Erst heute habe ich meine Gedanken zum Thema in einen Blog geschrieben:

Ich kenne zumindest keine Frau, die nicht mal darüber nachdenkt und gewisse Zahlen große PipiKaka findet.
Als ich 16 wurde, fühlte ich mich richtig geil.
Als ich 18 wurde, fühlte ich mich uralt.
Als ich 30 wurde, dachte ich: Mal sehen, was kommt!
Als ich 33 wurde, fühlte ich: Das ist die beste Zeit meines Lebens – weil, nach der Ehe und endlich mal ganz für mich alleine, wenn man mal vom Irrsinn dieser Trennungszeit absieht.
Als ich 40 wurde, dachte ich: Nu ja – und hatte das Bild einer 42jährigen vor Augen, die nach 19 Jahren zum zweiten Mal schwanger war und nicht nur ganz toll aussah, sondern einfach vermittelte: Auch mit 40 is noch nix zuende :)
Als ich 43 wurde, dachte ich: Hmmm.
In ein paar Wochen werde ich nun 47 und denke: Ja dat is schon man büschen scheiße irgendwie.
Aber weißt Du was? Ich hab mir nie wirklich den Kopf darüber zerbrochen oder mit Zahlen gehadert, die ich eh nicht ändern kann. Ich habe einfach drauflos gelebt, in jedem Lebensjahr.
Und nur darauf kommts an. Völlig wurscht, was im Pass steht.
Und die junggebliebenen Ommas sind sowieso die coolsten!
Als ich heute noch nackt in den Spiegel schaute, dachte ich nicht "Huch, das Kleid muss aber noch gebügelt werden" - nein, ich dachte: "Waaah, es ist sooo geiles Wetter - was ziehe ich an? Kleid oder Jeans? Ballerinas oder Chucks? Haare auf oder Knoten oder nur bisschen zusammenstecken?" Weil es mich einfach vor die Tür zog. Ich wollte raus, ich musste raus. Sah mich schon im Straßencafe sitzen, die Beine entspannt von mir gestreckt, in den Ohren die Musik, vor mir einen leckeren Milchkaffee und übers Handy Blogs lesen.
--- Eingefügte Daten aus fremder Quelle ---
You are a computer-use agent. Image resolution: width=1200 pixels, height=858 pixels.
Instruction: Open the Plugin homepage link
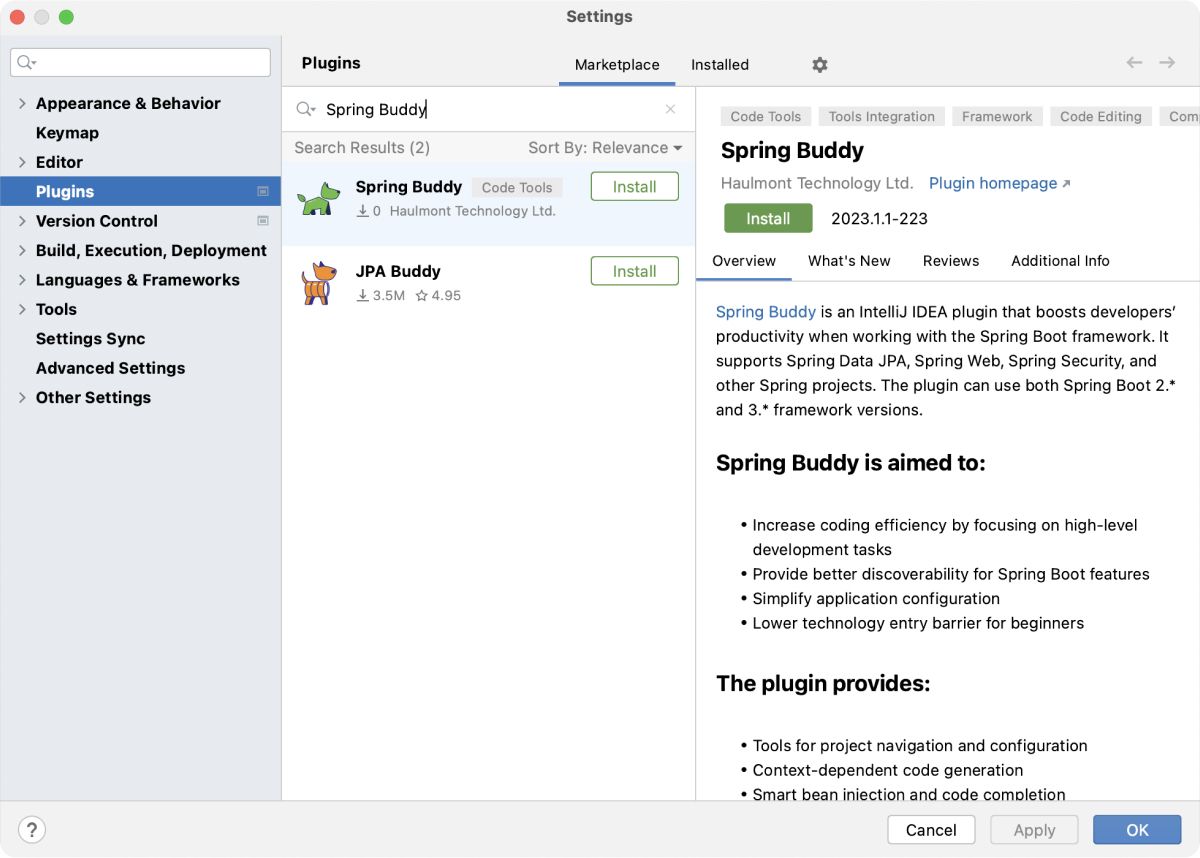point(992,183)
Man sagt, man wird mit dem Alter immer entspannter - und vielleicht ist das auch so?
Ich zerbreche mir nicht den Kopf über (nicht elementare) Dinge, die ich nicht ändern kann - aber das habe ich sowieso noch nie.
Ich habe keine Vorbilder und keine Idole, aber die hatte ich auch nie.
Mir ist sowas von egal, wie man mit 20, mit 30, 50 oder 80 zu sein hat; schon meine Mum hat immer gesagt: "Solange die Leute über dich reden, bist du interessant für sie."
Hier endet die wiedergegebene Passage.